## Your objective
Rewrite these items so that every "Purple Haze" becomes "Golden Hour", and leave everything else as it is.

## Data for the task
---

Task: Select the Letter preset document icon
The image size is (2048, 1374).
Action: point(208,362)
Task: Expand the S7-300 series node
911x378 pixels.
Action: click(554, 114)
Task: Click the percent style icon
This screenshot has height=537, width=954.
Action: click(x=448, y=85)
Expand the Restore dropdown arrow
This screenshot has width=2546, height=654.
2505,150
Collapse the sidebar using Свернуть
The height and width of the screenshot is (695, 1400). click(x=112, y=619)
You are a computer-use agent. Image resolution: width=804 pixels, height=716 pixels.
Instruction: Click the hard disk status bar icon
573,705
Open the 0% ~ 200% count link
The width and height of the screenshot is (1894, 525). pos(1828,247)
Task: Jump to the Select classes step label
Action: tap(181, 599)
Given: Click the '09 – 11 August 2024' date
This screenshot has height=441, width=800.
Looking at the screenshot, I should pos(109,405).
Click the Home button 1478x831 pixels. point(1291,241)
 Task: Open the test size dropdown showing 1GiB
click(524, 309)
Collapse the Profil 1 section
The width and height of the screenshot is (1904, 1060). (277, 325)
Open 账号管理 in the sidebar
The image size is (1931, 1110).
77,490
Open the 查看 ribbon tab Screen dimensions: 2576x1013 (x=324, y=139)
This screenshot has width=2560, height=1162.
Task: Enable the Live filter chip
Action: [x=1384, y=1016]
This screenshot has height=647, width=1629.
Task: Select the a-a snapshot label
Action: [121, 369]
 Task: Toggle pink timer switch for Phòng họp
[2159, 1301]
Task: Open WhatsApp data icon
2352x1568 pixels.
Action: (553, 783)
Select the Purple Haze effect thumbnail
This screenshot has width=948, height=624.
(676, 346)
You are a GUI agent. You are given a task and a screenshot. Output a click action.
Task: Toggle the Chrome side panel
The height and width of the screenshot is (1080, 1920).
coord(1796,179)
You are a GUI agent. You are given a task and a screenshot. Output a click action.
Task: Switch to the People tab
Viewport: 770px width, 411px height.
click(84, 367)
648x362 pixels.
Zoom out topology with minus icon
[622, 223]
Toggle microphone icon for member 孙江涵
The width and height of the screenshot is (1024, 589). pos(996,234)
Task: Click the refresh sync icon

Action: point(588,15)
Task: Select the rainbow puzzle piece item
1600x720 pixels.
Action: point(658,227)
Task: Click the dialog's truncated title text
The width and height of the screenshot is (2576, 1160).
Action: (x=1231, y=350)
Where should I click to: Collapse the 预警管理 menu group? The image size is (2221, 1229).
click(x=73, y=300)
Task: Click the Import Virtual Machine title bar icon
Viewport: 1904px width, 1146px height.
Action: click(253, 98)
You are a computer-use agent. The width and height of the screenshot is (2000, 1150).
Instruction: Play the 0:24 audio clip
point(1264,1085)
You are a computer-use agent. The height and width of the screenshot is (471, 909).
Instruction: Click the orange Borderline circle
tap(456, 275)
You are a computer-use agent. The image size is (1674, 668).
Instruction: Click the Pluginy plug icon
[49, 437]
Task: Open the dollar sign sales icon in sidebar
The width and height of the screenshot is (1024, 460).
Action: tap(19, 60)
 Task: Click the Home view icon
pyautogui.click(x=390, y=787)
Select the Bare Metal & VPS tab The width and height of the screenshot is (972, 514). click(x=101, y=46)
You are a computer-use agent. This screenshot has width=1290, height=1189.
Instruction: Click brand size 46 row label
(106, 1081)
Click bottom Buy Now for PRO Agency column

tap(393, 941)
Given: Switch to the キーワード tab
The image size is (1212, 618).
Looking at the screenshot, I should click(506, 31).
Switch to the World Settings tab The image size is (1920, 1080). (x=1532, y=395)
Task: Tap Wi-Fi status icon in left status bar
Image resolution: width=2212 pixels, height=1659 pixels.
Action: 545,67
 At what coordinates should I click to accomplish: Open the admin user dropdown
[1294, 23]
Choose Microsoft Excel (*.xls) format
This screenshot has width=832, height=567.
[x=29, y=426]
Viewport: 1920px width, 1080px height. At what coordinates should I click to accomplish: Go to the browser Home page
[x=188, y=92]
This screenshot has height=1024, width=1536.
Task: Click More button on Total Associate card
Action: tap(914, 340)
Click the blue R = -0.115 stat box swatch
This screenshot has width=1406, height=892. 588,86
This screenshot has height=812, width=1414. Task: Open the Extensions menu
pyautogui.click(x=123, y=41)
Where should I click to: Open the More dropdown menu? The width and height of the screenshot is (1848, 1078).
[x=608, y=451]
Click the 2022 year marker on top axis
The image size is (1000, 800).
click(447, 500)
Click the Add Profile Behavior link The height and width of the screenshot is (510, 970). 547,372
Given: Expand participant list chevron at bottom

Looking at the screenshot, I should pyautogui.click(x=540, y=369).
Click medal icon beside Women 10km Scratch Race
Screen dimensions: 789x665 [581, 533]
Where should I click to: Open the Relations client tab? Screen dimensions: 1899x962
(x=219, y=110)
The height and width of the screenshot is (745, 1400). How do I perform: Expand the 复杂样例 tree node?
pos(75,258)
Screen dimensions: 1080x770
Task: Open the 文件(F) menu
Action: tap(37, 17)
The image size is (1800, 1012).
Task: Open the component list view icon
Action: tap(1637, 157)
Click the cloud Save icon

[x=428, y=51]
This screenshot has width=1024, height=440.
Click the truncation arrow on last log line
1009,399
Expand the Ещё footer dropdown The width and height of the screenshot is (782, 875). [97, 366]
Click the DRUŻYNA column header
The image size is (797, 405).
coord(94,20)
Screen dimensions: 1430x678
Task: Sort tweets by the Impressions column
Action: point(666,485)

---

## Final result
Task: Select the Letter preset document icon
The image size is (2048, 1374).
Action: point(208,362)
Task: Expand the S7-300 series node
911x378 pixels.
Action: click(554, 114)
Task: Click the percent style icon
This screenshot has height=537, width=954.
Action: click(x=448, y=85)
Expand the Restore dropdown arrow
This screenshot has width=2546, height=654.
2505,150
Collapse the sidebar using Свернуть
The height and width of the screenshot is (695, 1400). click(x=112, y=619)
You are a computer-use agent. Image resolution: width=804 pixels, height=716 pixels.
Instruction: Click the hard disk status bar icon
573,705
Open the 0% ~ 200% count link
The width and height of the screenshot is (1894, 525). pos(1828,247)
Task: Jump to the Select classes step label
Action: tap(181, 599)
Given: Click the '09 – 11 August 2024' date
This screenshot has height=441, width=800.
Looking at the screenshot, I should pos(109,405).
Click the Home button 1478x831 pixels. point(1291,241)
 Task: Open the test size dropdown showing 1GiB
click(524, 309)
Collapse the Profil 1 section
The width and height of the screenshot is (1904, 1060). (277, 325)
Open 账号管理 in the sidebar
The image size is (1931, 1110).
77,490
Open the 查看 ribbon tab Screen dimensions: 2576x1013 (x=324, y=139)
This screenshot has width=2560, height=1162.
Task: Enable the Live filter chip
Action: [x=1384, y=1016]
This screenshot has height=647, width=1629.
Task: Select the a-a snapshot label
Action: [121, 369]
 Task: Toggle pink timer switch for Phòng họp
[2159, 1301]
Task: Open WhatsApp data icon
2352x1568 pixels.
Action: (553, 783)
Select the Golden Hour effect thumbnail
This screenshot has width=948, height=624.
(676, 346)
You are a GUI agent. You are given a task and a screenshot. Output a click action.
Task: Toggle the Chrome side panel
The height and width of the screenshot is (1080, 1920).
coord(1796,179)
You are a GUI agent. You are given a task and a screenshot. Output a click action.
Task: Switch to the People tab
Viewport: 770px width, 411px height.
click(84, 367)
648x362 pixels.
Zoom out topology with minus icon
[622, 223]
Toggle microphone icon for member 孙江涵
The width and height of the screenshot is (1024, 589). pos(996,234)
Task: Click the refresh sync icon

Action: point(588,15)
Task: Select the rainbow puzzle piece item
1600x720 pixels.
Action: point(658,227)
Task: Click the dialog's truncated title text
The width and height of the screenshot is (2576, 1160).
Action: (x=1231, y=350)
Where should I click to: Collapse the 预警管理 menu group? The image size is (2221, 1229).
click(x=73, y=300)
Task: Click the Import Virtual Machine title bar icon
Viewport: 1904px width, 1146px height.
Action: click(253, 98)
You are a computer-use agent. The width and height of the screenshot is (2000, 1150).
Instruction: Play the 0:24 audio clip
point(1264,1085)
You are a computer-use agent. The height and width of the screenshot is (471, 909).
Instruction: Click the orange Borderline circle
tap(456, 275)
You are a computer-use agent. The image size is (1674, 668).
Instruction: Click the Pluginy plug icon
[49, 437]
Task: Open the dollar sign sales icon in sidebar
The width and height of the screenshot is (1024, 460).
Action: tap(19, 60)
 Task: Click the Home view icon
pyautogui.click(x=390, y=787)
Select the Bare Metal & VPS tab The width and height of the screenshot is (972, 514). click(x=101, y=46)
You are a computer-use agent. This screenshot has width=1290, height=1189.
Instruction: Click brand size 46 row label
(106, 1081)
Click bottom Buy Now for PRO Agency column

tap(393, 941)
Given: Switch to the キーワード tab
The image size is (1212, 618).
Looking at the screenshot, I should click(506, 31).
Switch to the World Settings tab The image size is (1920, 1080). (x=1532, y=395)
Task: Tap Wi-Fi status icon in left status bar
Image resolution: width=2212 pixels, height=1659 pixels.
Action: 545,67
 At what coordinates should I click to accomplish: Open the admin user dropdown
[1294, 23]
Choose Microsoft Excel (*.xls) format
This screenshot has width=832, height=567.
[x=29, y=426]
Viewport: 1920px width, 1080px height. At what coordinates should I click to accomplish: Go to the browser Home page
[x=188, y=92]
This screenshot has height=1024, width=1536.
Task: Click More button on Total Associate card
Action: tap(914, 340)
Click the blue R = -0.115 stat box swatch
This screenshot has width=1406, height=892. 588,86
This screenshot has height=812, width=1414. Task: Open the Extensions menu
pyautogui.click(x=123, y=41)
Where should I click to: Open the More dropdown menu? The width and height of the screenshot is (1848, 1078).
[x=608, y=451]
Click the 2022 year marker on top axis
The image size is (1000, 800).
click(447, 500)
Click the Add Profile Behavior link The height and width of the screenshot is (510, 970). 547,372
Given: Expand participant list chevron at bottom

Looking at the screenshot, I should pyautogui.click(x=540, y=369).
Click medal icon beside Women 10km Scratch Race
Screen dimensions: 789x665 [581, 533]
Where should I click to: Open the Relations client tab? Screen dimensions: 1899x962
(x=219, y=110)
The height and width of the screenshot is (745, 1400). How do I perform: Expand the 复杂样例 tree node?
pos(75,258)
Screen dimensions: 1080x770
Task: Open the 文件(F) menu
Action: tap(37, 17)
The image size is (1800, 1012).
Task: Open the component list view icon
Action: tap(1637, 157)
Click the cloud Save icon

[x=428, y=51]
This screenshot has width=1024, height=440.
Click the truncation arrow on last log line
1009,399
Expand the Ещё footer dropdown The width and height of the screenshot is (782, 875). [97, 366]
Click the DRUŻYNA column header
The image size is (797, 405).
coord(94,20)
Screen dimensions: 1430x678
Task: Sort tweets by the Impressions column
Action: point(666,485)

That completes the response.